Trial Studies Gold Nanoparticles as Way to Eliminate Localized Prostate Cancer

Trial Studies Gold Nanoparticles as Way to Eliminate Localized Prostate Cancer

A new approach that uses light-activated gold nanoparticles is being tested in a small clinical trial as a way to eliminate prostate cancer in patients with localized tumors.

The method is thought to be precise enough to avoid negative effects such as incontinence and impotence, and could be an alternative to radical treatments or active monitoring.

“This therapy could be life-changing for men diagnosed with prostate cancer,” Steven Canfield, MD, chair of the division of urology at Texas’ McGovern Medical School at UTHealth, said in a press release. Canfield recognized the potential of the nanoparticles to treat prostate cancer and helped develop the trial.

Treatments for localized prostate cancer — which include prostate surgery, radiation therapy, and hormone therapy — are typically associated with adverse events that can affect patients’ quality of life.

Active monitoring is now being offered as an alternative to radical treatments, but despite having fewer adverse events and similar survival rates at 10 years, patients still face a higher risk of having their cancer spread to distant regions.

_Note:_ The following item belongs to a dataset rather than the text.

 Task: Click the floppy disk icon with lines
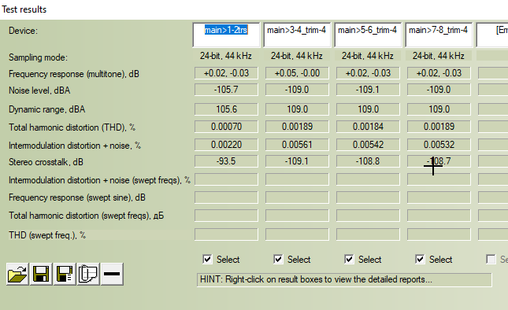tap(65, 274)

Nanospectra Biosciences‘ gold nanoparticles are being developed as a way to eliminate prostate cancer without the harmful side effects of other approaches.

“The side effects of current prostate cancer treatments can be extremely traumatic. This new technology holds the potential to eliminate those life-altering effects, while still removing the cancer tissue and reducing hospital and recovery time,” Canfield said.

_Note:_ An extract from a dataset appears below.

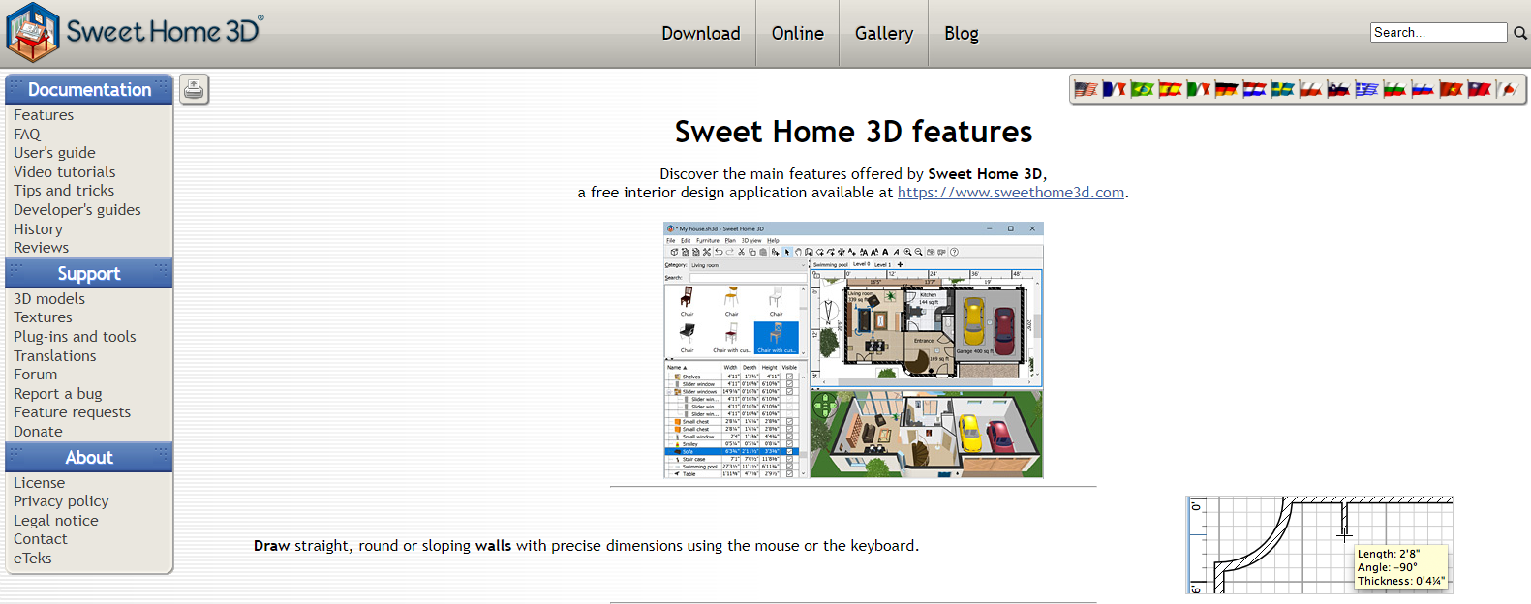This screenshot has height=604, width=1531.
Task: Choose the German flag language
Action: point(1226,90)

The approach is called AuroLase Therapy and uses nanoparticles called Auroshells — small spheres of silica glass wrapped in a thin layer of gold.

A unique feature of these gold nanoparticles is that once illuminated with an infrared light — which is harmless and can penetrate human tissue — they absorb its energy and vibrate, creating a heat wave that kills cancer cells.

Auroshells are small enough to accumulate in the tumor through its leaky vasculature, but are unable to cross vessels in healthy tissue, making them highly specific to tumor sites.

Once they accumulate in the tumor, researchers use a near infrared laser and optic fiber probe — already cleared by the U.S. Food and Drug Administration — to shine light directly onto the tumor site to clear the cancer.

The ongoing clinical trial (NCT02680535) will include 45 men with localized prostate cancer with a low to intermediate risk of progression. Patients must have their cancer regions visible through MRI/US fusion imaging — a technique that combines magnetic resonance imaging and ultrasound and for real-time procedures such as biopsies will be used to guide the laser irradiation 12 to 36 hours after auroshells are injected.

Three months after AuroLase Therapy, patients will undergo MRI/US fusion guided biopsy to determine the treatment’s efficacy. A second biopsy will be done one year after treatment. Researchers will also measure the rate of adverse events related to near infrared illumination.

“The fusion of MRI and ultrasound imaging technology that we use to accurately identify and diagnose the cancer, combined with the extreme precision of the gold nanoshells in targeting the diseased cells, allows us to be incredibly accurate at obliterating them,” Canfield said. “I am excited as we continue tracking the progress of this groundbreaking improvement to prostate cancer care.”